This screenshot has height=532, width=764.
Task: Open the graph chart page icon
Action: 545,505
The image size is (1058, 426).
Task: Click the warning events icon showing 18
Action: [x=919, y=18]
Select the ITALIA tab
------------------------
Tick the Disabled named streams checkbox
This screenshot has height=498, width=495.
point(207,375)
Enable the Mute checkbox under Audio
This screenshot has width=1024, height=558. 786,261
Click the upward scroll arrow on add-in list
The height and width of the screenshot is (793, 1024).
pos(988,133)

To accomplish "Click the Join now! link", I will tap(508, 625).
------------------------
## Instructions for the task
In the entries above, please find the line with "Tick the Disabled named streams checkbox" and the line with "Click the upward scroll arrow on add-in list", then write out exactly those two lines and every line between them, and nothing more.

## Result of the exercise
Tick the Disabled named streams checkbox
This screenshot has height=498, width=495.
point(207,375)
Enable the Mute checkbox under Audio
This screenshot has width=1024, height=558. 786,261
Click the upward scroll arrow on add-in list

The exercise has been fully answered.